Née en 1932 au Liban d'un père archéologue et d'une mère navigatrice, Delphine Seyrig passe son enfance d'un pays à l'autre. En 1952, elle s'installe en France, suit des cours de théâtre et décroche son premier rôle, avant de partir aux États-Unis. À New York, elle suit les cours de Lee Strasberg et découvre la méthode de l'Actor's Studio. C'est là-bas qu'elle obtient son premier rôle au cinéma dans Pull My Daisy de Robert Frank et Alfred Leslie, un film sur la Beat Generation dans lequel on retrouve Allen Ginsberg et Jack Kerouac (qui en a écrit le scénario). Repérée au théâtre par Alain Resnais, elle tourne dans L'Année dernière à Marienbad (1961), où son interprétation empreinte d'une théâtralité énigmatique, lui vaut une reconnaissance immédiate.

Delphine Seyrig devient alors l'incarnation d'une forme de modernité du cinéma français. Resnais la dirige à nouveau dans Muriel ou le temps d'un retour, en 1963, qui lui vaut la Coupe Volpi de l'interprétation féminine à Venise. Sous les traits de Fabienne Tabard, elle est objet de désir et de fascination dans Baisers Volés de François Truffaut (1968), se transforme en fée extravagante pour Jacques Demy dans Peau d'âne (1970), se pare des habits de l'envoûtante comtesse Bathory dans Les Lèvres rouges (1971) d'Harry Kümel et se fait tour à tour prostituée et grande bourgeoise pour Luis Buñuel dans La Voie lactée (1969) et Le Charme discret de la bourgeoisie (1972). Elle tourne également pour les cinéastes William Klein (Qui êtes-vous Polly Magoo ?, 1966, Mr Freedom, 1969) et Joseph Losey (Accident, 1966, Maison de poupée, 1973).

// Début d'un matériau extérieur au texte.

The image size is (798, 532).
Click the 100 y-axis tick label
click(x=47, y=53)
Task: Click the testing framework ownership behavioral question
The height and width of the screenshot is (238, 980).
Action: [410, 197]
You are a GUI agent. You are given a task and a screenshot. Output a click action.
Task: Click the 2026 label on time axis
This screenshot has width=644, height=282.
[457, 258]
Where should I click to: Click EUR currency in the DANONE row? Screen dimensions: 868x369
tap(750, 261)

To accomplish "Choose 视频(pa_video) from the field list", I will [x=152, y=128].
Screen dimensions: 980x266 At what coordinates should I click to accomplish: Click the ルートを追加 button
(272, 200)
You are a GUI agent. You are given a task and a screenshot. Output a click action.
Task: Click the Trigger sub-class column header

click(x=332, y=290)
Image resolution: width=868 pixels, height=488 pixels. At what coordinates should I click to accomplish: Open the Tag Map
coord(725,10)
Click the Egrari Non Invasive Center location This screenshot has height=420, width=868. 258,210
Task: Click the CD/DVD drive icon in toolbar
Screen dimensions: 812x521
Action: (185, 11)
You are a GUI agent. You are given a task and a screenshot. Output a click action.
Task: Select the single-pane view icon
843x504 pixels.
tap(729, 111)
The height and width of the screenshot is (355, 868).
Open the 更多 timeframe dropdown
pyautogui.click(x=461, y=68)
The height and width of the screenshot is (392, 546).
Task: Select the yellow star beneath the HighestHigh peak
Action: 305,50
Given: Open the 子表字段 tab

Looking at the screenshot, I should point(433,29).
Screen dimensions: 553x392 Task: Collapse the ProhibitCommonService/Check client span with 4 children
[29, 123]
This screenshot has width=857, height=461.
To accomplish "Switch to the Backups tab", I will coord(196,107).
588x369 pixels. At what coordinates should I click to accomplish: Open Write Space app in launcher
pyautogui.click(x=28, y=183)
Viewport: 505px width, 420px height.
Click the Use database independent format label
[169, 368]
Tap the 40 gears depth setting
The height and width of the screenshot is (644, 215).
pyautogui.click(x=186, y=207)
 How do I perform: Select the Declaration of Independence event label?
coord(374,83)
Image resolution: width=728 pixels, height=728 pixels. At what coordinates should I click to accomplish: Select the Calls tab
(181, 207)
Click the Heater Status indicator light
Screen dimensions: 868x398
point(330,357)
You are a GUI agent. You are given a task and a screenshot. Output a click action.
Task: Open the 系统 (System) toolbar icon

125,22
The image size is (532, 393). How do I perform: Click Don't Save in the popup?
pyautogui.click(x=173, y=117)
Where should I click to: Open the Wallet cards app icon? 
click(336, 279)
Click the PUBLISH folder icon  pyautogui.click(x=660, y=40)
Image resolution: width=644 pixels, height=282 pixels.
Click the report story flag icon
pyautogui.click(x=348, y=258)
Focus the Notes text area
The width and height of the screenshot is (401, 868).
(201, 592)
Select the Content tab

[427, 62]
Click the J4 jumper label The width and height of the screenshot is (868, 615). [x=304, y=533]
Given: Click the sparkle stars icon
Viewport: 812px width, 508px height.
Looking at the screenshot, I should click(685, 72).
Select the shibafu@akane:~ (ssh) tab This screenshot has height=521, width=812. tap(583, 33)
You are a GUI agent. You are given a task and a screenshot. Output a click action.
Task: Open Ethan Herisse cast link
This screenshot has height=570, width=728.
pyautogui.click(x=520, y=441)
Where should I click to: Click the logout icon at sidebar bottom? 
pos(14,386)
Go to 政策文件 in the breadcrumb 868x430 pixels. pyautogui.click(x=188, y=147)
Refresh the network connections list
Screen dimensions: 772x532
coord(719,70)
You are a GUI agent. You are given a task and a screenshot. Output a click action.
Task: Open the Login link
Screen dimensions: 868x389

Mais Delphine Seyrig est aussi une femme de conviction. Militante féministe engagée, elle signe, aux côtés de Catherine Deneuve, Jeanne Moreau, Romy Schneider ou Simone de Beauvoir, le Manifeste des 343 Salopes, publié en avril 1971 dans Le Nouvel Observateur, et participe quelques mois plus tard à la Marche des Femmes. Au cinéma, elle se tourne vers des réalisatrices dont elle apprécie la vision nouvelle. Elle collabore notamment avec Marguerite Duras sur quatre films (La Musica, 1967, India Song, 1975, Son nom de Venise dans Calcutta désert, 1976, et Baxter, Vera Baxter, 1977), avec Chantal Akerman sur Jeanne Dielman, 23, quai du commerce, 1080 Bruxelles (1975), mais aussi avec Liliane de Kermadec, Patricia Moraz, Pomme Meffre ou l'artiste expérimentale et anticonformiste allemande Ulrike Ottinger.

C'est tout naturellement que Delphine Seyrig passe de l'autre côté de la caméra. Avec Carole Roussopoulos, pionnière de la vidéo et activiste féministe, elle réalise deux films militants et impertinents : Maso et Miso vont en bateau en 1975, et SCUM Manifesto l'année suivante. De 1976 à 1981, l'actrice s'attèle à la réalisation d'un documentaire, Sois belle et tais-toi, compilation d'une vingtaine d'entretiens qu'elle a menés avec des actrices françaises, anglaises et américaines (parmi lesquelles Shirley McLaine, Jane Fonda, Maria Schneider, Marie Dubois ou Ellen Burstyn), qui s'expriment sur leur expérience professionnelle, la place et les rôles que le cinéma veut bien leur donner. Avec ses camarades féministes, elle fonde en 1982 le Centre audiovisuel Simone de Beauvoir, consacré à la mémoire des luttes des femmes.